> _QUELLE_:
# # # #

Das Problem heute ist ein anderes: Die Werbung kann von den Menschen mit technischen Mitteln ausgeblendet werden. Am TV durch Videoaufzeichnungssysteme, im Internet durch Adblocker.

Das sind Programme, die Werbung in Webseiten erkennen und noch vor dem herunterladen blockieren. Der Vorteil: Die Webseiten sind nicht nur werbefrei, sondern auch noch sehr viel schneller geladen. Der Nachteil: Dem Websitebetreiber entgehen sämtliche Werbeeinnahmen – denn Online-Werbung wird nur bezahlt, wenn sie dem Leser auch auf den Rechner geschickt wurde. Oder aufs Smartphone: Immer mehr greift das Adblocking auch auf den Mobiltelefonen um sich.

Das Problem der Adblocker ist in aller Munde am SXSW in Austin (Texas) auch wenn die meisten der neuen, hippen amerikanischen Medien kaum betroffen sind: Sie verkaufen ohnehin in den journalistischen Inhalt eingebettete (native) Werbung. Zum Problem könnten die Blocker aber auch für Nichtregierungsorganisationen, für die Informationsabteilungen von Verwaltungen und für politische Parteien werden. Zum Beispiel für die Republikaner: In den USA ist die Verbreitung von Adblockern in jenen Staaten am höchsten, die auch die grössten demokratischen Mehrheiten aufweisen.

# # # #

> _GEGEBENES MATERIAL_:
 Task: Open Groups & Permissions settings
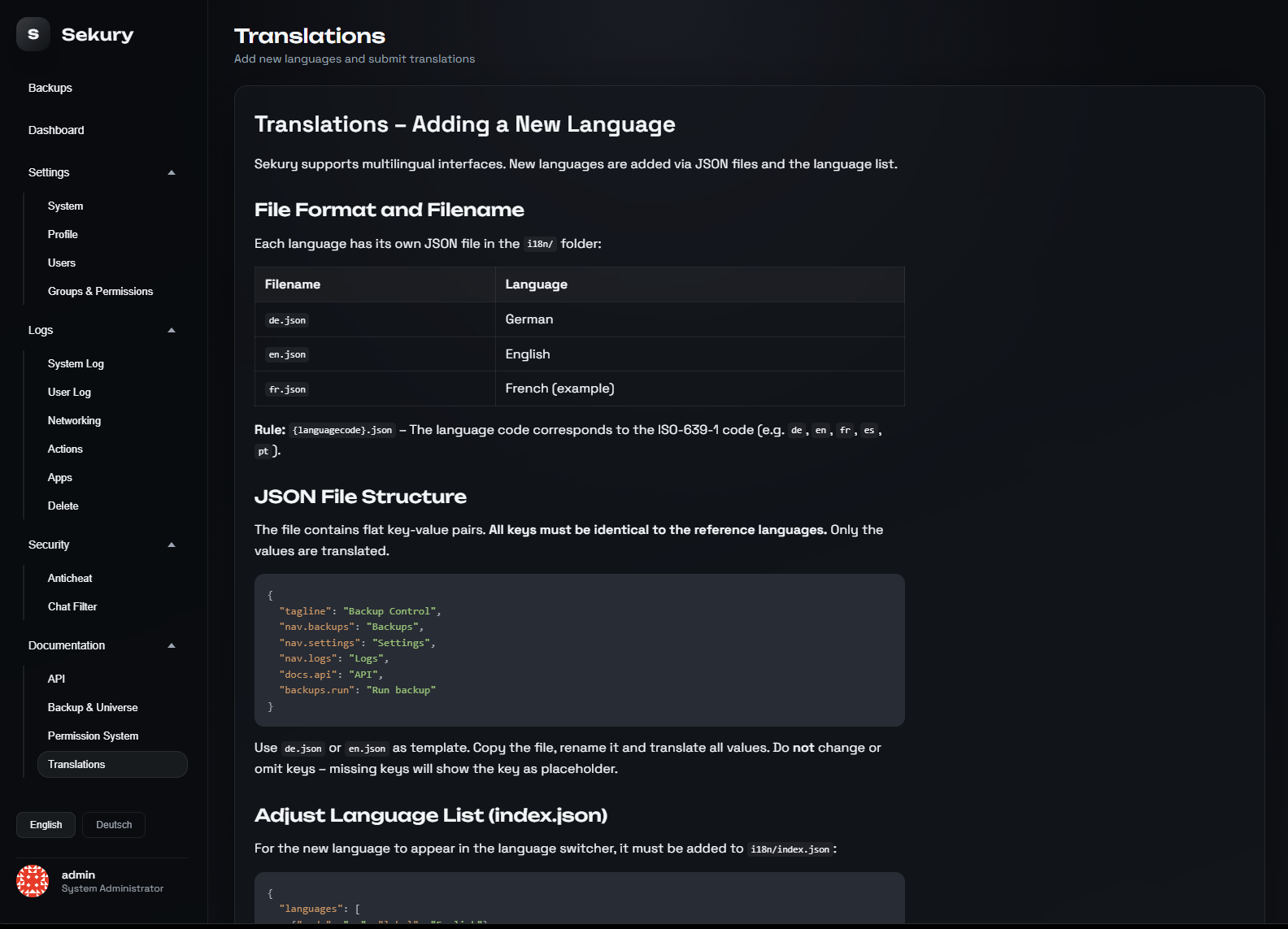pyautogui.click(x=100, y=291)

# # # #

> _WAS ZU TUN IST_:
• A. Beantworte anhand des Textes über Adblocker die folgenden Fragen:
(i) Womit kann Werbung am Fernseher ausgeblendet werden?
(ii) Unter welcher Bedingung wird Online-Werbung bezahlt?
(iii) In welchen Staaten der USA sind Adblocker am stärksten verbreitet?
• B. Erkläre in höchstens drei Sätzen, weshalb die meisten neuen, hippen amerikanischen Medien laut dem Text über Adblocker kaum von diesen betroffen sind.
• C. Gib aus dem Text über Adblocker die Passage wortgetreu aus, die mit "Das Problem heute" beginnt und sich bis einschließlich "Internet durch Adblocker." erstreckt.

> _RICHTIGE LÖSUNGEN_:
• A.
(i) Mit Videoaufzeichnungssystemen.
(ii) Nur wenn sie dem Leser auch auf den Rechner geschickt wurde.
(iii) In jenen Staaten, die die grössten demokratischen Mehrheiten aufweisen.

• B. Diese Medien verkaufen ohnehin native Werbung, die in den journalistischen Inhalt eingebettet ist.

• C.
Das Problem heute ist ein anderes: Die Werbung kann von den Menschen mit technischen Mitteln ausgeblendet werden. Am TV durch Videoaufzeichnungssysteme, im Internet durch Adblocker.